Provided passage:
-- BEGIN --
Some members, indeed, are called uncomely, because they have not so
pleasing an appearance as those constantly in view.(4) But attend to what
the apostle says, when from the unity and harmony of the body he enjoins
charity on the Church: "Much more those members of the body, which seem to
be feeble, are necessary: and those members of the body, which we think to
be less honorable, upon these we bestow more abundant honor; and our
uncomely parts have more abundant comeliness. For our comely parts have no
need: but God hath tempered the body together, having given more abundant
honor to that part which lacked: that there should be no schism in the
body."(5) The licentious and intemperate use of those members is
disgraceful, but not the members themselves; for they are preserved in
purity not only by the unmarried, but also by wedded fathers and mothers of
holy life, in whose case the natural appetite, as serving not lust, but an
intelligent purpose in the production of children, is in no way
disgraceful. Still more, in the holy Virgin Mary, who by faith conceived
the body of Christ, there was nothing disgraceful in the members which
served not for a common natural conception, but for a miraculous birth. In
order that we might conceive Christ in sincere hearts, and, as it were,
produce Him in confession, it was meet that His body should come from the
substance of His mother without injury to her bodily purity. We cannot
suppose that the mother of Christ suffered loss by His birth, or that the
gift of productiveness displaced the grace of virginity. If these
occurrences, which were real and no illusion, are new and strange, and
contrary to the common course of nature, the reason is, that they are
great, and amazing, and divine; and all the more on this account are they
true, and firm, and sure. Angels, says Faustus, appeared and spoke without
having been born. As if we held that Christ could not have appeared or
spoken without having been born of a woman! He could, but He chose not; and
what He chose was best. And that He chose to do what He did is plain,
because He acted, not like your god, from necessity, but voluntarily. That
He was born we know, because we put faith not in a heretic, but in Christ's
gospel.

BOOK XXX: FAUSTUS REPELS THE INSINUATION THAT THE PROPHECY OF PAUL WITH
REFERENCE TO THOSE THAT SHOULD FORBID TO MARRY, ABSTAIN FROM MEATS, ETC.,
APPLIES TO THE MANICHAEANS MORE THAN TO THE CATHOLIC ASCETICS, WHO ARE HELD
IN THE HIGHEST ESTEEM IN THE CHURCH. AUGUSTIN JUSTIFIES THIS APPLICATION OF
THE PROPHECY, AND SHOWS THE DIFFERENCE BETWEEN MANICHAEAN AND CHRISTIAN
ASCETICISM.
-- END --
Collected material:
-- BEGIN --
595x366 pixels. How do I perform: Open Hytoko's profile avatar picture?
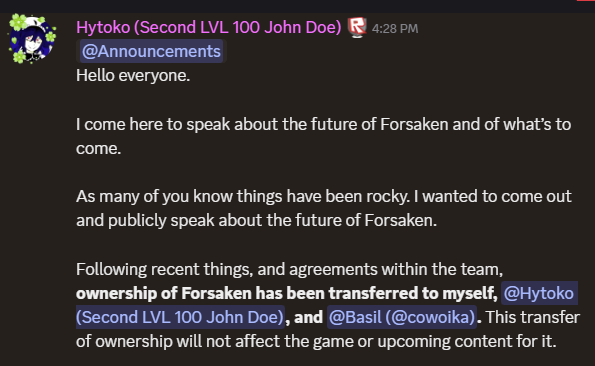click(x=32, y=38)
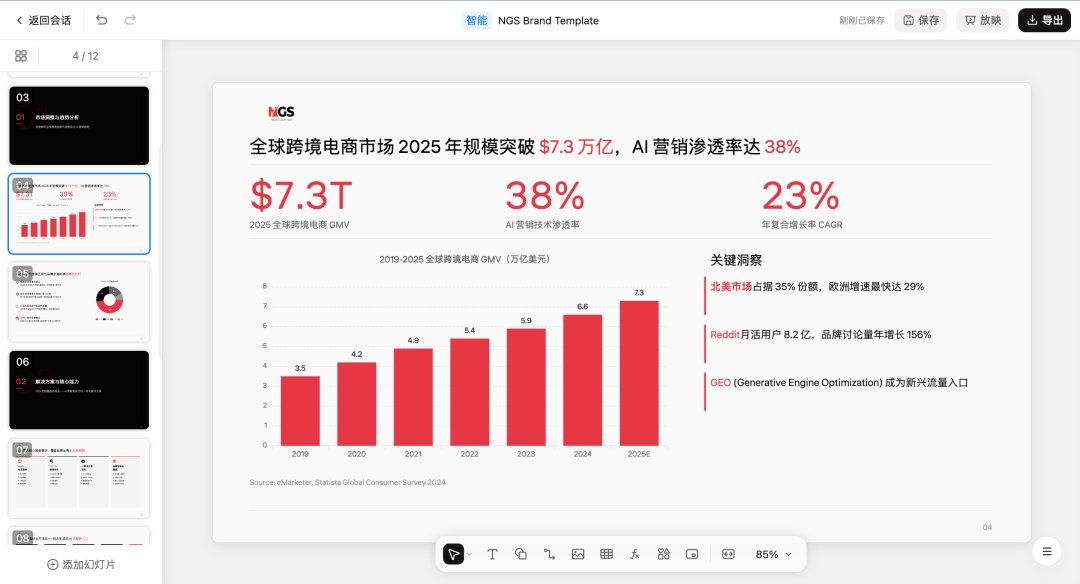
-- END --
Task prompt:
From the passage on the body and the birth of Christ, output the portion starting with "BOOK XXX: FAUSTUS" and going on through "ASCETICISM.", copied word for word.

Completed task:
BOOK XXX: FAUSTUS REPELS THE INSINUATION THAT THE PROPHECY OF PAUL WITH
REFERENCE TO THOSE THAT SHOULD FORBID TO MARRY, ABSTAIN FROM MEATS, ETC.,
APPLIES TO THE MANICHAEANS MORE THAN TO THE CATHOLIC ASCETICS, WHO ARE HELD
IN THE HIGHEST ESTEEM IN THE CHURCH. AUGUSTIN JUSTIFIES THIS APPLICATION OF
THE PROPHECY, AND SHOWS THE DIFFERENCE BETWEEN MANICHAEAN AND CHRISTIAN
ASCETICISM.